Healing Magic Is the Hardest
In speculative settings, magic usage ranges from Utility Magic
to world-breaking rituals but very often it will fail at fixing grievous bodily harm or resuscitating a recently deceased person. If healing magic is
possible, it will require a disproportionate amount of power to pull off, compared to anything else on the same scale—up to a Divine Intervention
. That "natural" Healing Factor
is looking better by the second.
This can be justified by Life being a different kind of energy, accessible only by gods, but a simpler (and more realistic
) justification lies in the complexity of all living things. Even simply closing a wound is more complicated than just stitching the flesh together, and dealing with organ damage or disease is even worse. In any setting which applies this justification, expect anything as complex as turning someone into a frog
to be right out.
, this is done to make the characters avoid injuries as hard as they would in Real Life
. When you can easily recover from grievous bodily harm
or be brought back to life altogether
, things get a lot less dramatic and the threats, less credible. An alternative approach to increase the risks is to introduce dangers that are either exempt from magical healing
or worse than death
Compare All Deaths Final
. Compare and contrast Magic Is Rare; Health Is Cheap
. See also Rule of Drama
Anime and Manga
- In Sally the Witch, Sally's trials involving healing are always pretty complicated since, despite being a highly skilled Cute Witch, her healing capacity is next to none and healing magic in itself is extremely hard to perform since it involves either the use of the four basic Elemental Powers or filling a quest with a time limit. In the original series, she goes to Find the Cure when one of Yoshiko's brothers almost has a leg ripped off him by a Threatening Shark; in the 1989 one, she must learn a very complicated spell with the aforementioned Elemental Powers to heal the injured leg of Erika, a Broken Bird ballerina who got into an accident and wants to dance for her father.
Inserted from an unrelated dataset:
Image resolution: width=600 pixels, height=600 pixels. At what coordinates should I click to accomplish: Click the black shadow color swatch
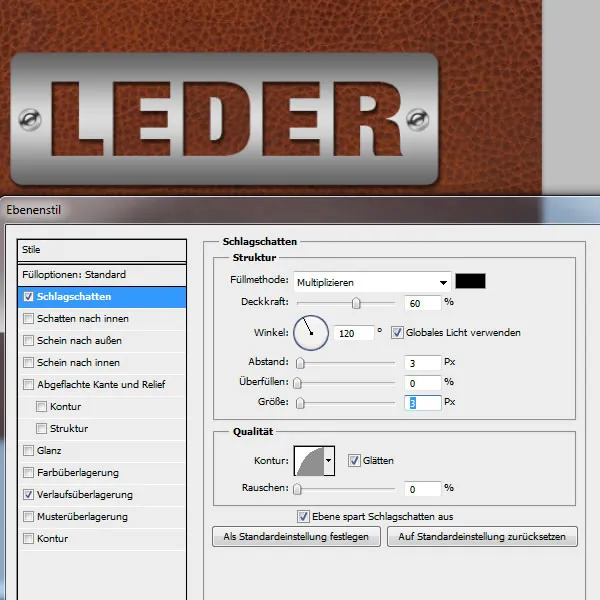470,282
- In the Lyrical Nanoha series, magic can fix cuts, bruises, and even sprained ankles — but get yourself wounded for real and it's weeks to months in the hospital.
- In Naruto they can do a lot of different jutsu's including making 10,000 copies of themselves, summoning giant animals and make themselves nigh immortal, but Lady Tsunade struggles healing Lee's bones when he gets savagely beaten by Gaara. Lady Tsunade is the best healer in this series, though to be fair she was very out of practice after years of not healing people for her Dark and Troubled Past.
- In Fullmetal Alchemist, healing is a sign that an alchemist is skilled.
- In the first anime, this is limited to Dr. Marcoh because he has a Philosopher's Stone.
- In the second anime, there are more characters able to heal, but it's still not something that many are capable of.
- In the manga, it has more to do with Amestrian Alchemy having been developed to be highly military and industry oriented. It's made clear that healers are more common in Xing. Which isn't to say that healers aren't skilled, just not necessarily moreso than someone who can create a giant fireball.
- In Bleach, characters with healing powers are exceedingly rare.
- Neliel has healing saliva/vomit, which only slightly accelerates natural healing—her drooling on Ichigo is played for laughs, but the ability itself is treated as valuable.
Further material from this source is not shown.